▸ **WHAT YOU NEED TO DO**
Extend the blog review of the new Magnificent Seven remake by writing what comes after its final sentence.

Thursday, September 29, 2016

The Magnificent Seven Ride Again

One of my favorite films to watch during my younger days was the 1960 western The Magnificent Seven. This remake of Akira Kurosawa’s epic Seven Samurai has gone on to become a classic in its own right, and the story of a group of gunfighters defending a small town against villainous bandits has been remade & re-worked many times over the years. It’s hard to top this movie, with its powerhouse cast, including Yul Brynner, Steve McQueen, James Coburn & Charles Bronson, and the rousing, iconic Elmer Bernstein score that’s become familiar even to those who haven’t seen the film. There’s also great onscreen chemistry between the stars, quotable dialogue and some excellent action set pieces; in many ways, it’s a forerunner of the modern big budget action-adventure movie. Several sequels to the film were produced, and there was even a pretty decent TV series version, which aired on CBS from 1998-2000.

Now director Antoine (Training Day) Fuqua has made a new adaptation of the tale starring Denzel Washington and Chris Pratt. This time out, the villain is Bartholomew Pogue, a corrupt landowner who wants to drive out the residents of a place called Rose Creek. He’s trying to force the townspeople to sign over their land to him at a fraction of what its worth, so he can mine for gold in the area. Emma Cullen, whose husband is killed by Pogue, hires bounty hunter Sam Chisolm (Washington) to gather a group of gunfighters to take on Pogue. Chisolm assembles a team including gambler Josh Faraday, sharpshooter Midnight Robicheaux and eccentric tracker Jack Horne. This motley crew of heroes must learn how to get along with each other, as well as train the people of Rose Creek to defend themselves, in order to take down Pogue and his army of men.

▸ **AVAILABLE DATA**
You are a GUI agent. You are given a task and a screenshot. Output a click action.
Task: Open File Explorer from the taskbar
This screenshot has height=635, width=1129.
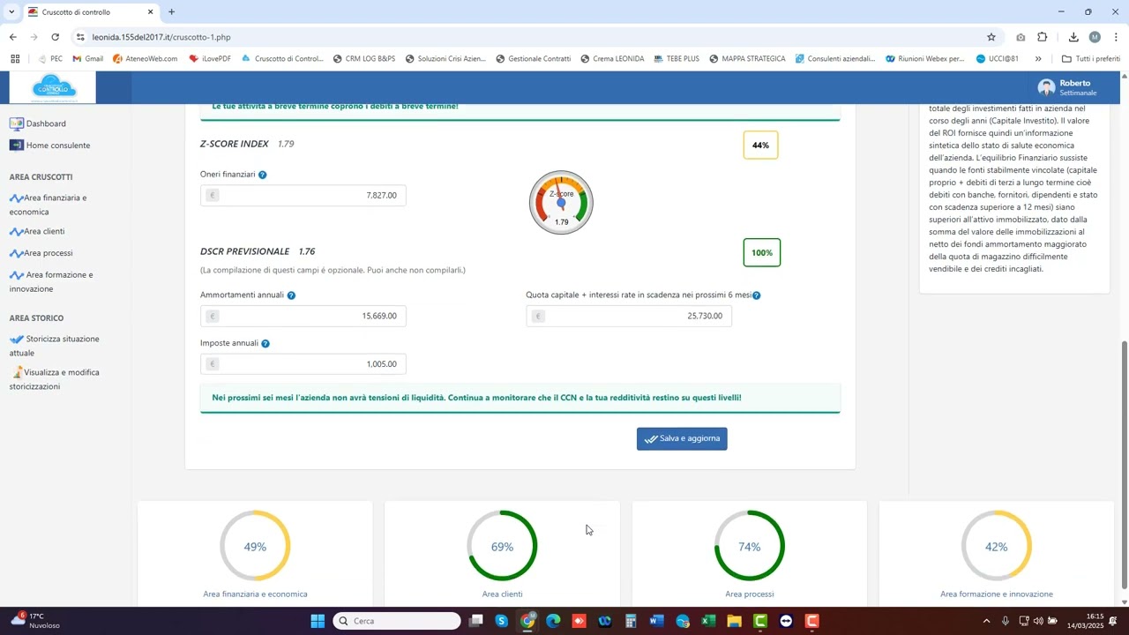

▸ **RESULT OF THE EXERCISE**
Screenwriters Nic (True Detective) Pizzolato & Richard Wenk try to make the “seven” more politically correct, adding an Asian & a Comanche warrior to the team this time out. It’s nice to see these “modern” touches added to the story, but even though Emma (nicely played by Haley Bennett) hires the crew, the screenplay stops short of making her a full member of the crew, though she does contribute during the climactic battle. As you'd expect, Washington & Pratt (who are both good in their roles) get the lion’s share of screen time, though the supporting characters all get some small moments to shine, including Ethan Hawke as Robicheaux and Vincent D’Onofrio as Horne. Peter Sarsgaard is appropriately hiss-able as the villainous Pogue. But the Chisolm character’s motivation for going after Pogue is a little too predictable, and it's an unnecessary addition to his backstory. While this is a watchable, well-executed version of the story, it doesn't quite live up to the Kurosawa original or the beloved (by fans) Brynner/McQueen version.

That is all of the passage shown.